• [READING TEXT]
= = = = =
OCCUPIED BUILDINGS

Renovation or expansion of an occupied building often presents significant challenges to the Owner as well as other project team members.  Allowing the building to remain occupied and in use during construction almost always has cost impacts associated with planning time, additional internal moves, more complex safety procedures and extended construction schedules.

The role of the Owner’s Representative is critical and must begin early in the planning for the project.  Planning must carefully consider minimizing the construction impact on occupants or tenants, potential challenges of disruption to everyday operational procedures of the occupants, added construction safety precautions, and establishment of detailed communication procedures between occupants and the construction team.  Projects may need to be phased to work around the occupied portions of buildings and often involve multiple moves for occupants, tenants and clients.
= = = = =
• [PROMPT] According to the passage on occupied buildings, when must the role of the Owner's Representative begin?

[Recorded data]
= = = = =
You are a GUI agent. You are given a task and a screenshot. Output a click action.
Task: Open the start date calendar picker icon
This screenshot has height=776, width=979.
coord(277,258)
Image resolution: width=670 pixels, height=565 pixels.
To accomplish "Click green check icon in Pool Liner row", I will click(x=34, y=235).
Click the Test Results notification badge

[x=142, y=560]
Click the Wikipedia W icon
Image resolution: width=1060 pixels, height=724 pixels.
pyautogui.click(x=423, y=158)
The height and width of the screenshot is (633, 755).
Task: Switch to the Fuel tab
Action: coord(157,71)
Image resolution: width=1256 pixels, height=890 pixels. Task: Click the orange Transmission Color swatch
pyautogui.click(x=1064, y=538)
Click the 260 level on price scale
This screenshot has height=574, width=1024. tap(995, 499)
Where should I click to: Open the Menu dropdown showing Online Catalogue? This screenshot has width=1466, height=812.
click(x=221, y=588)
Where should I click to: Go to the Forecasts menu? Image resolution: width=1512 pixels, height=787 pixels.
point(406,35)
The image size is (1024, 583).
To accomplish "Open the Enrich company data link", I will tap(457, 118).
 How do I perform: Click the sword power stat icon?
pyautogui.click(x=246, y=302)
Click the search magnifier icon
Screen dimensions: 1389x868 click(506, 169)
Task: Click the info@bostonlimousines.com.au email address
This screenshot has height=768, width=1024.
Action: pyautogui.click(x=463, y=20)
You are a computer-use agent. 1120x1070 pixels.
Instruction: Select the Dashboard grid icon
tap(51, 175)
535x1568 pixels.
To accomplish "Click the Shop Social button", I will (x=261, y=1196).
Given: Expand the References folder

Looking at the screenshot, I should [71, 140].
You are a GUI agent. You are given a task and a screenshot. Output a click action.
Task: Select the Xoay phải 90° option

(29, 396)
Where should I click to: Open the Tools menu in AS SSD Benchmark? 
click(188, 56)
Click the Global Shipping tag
= = = = =
• [EXERCISE SOLUTION] Early in the planning for the project.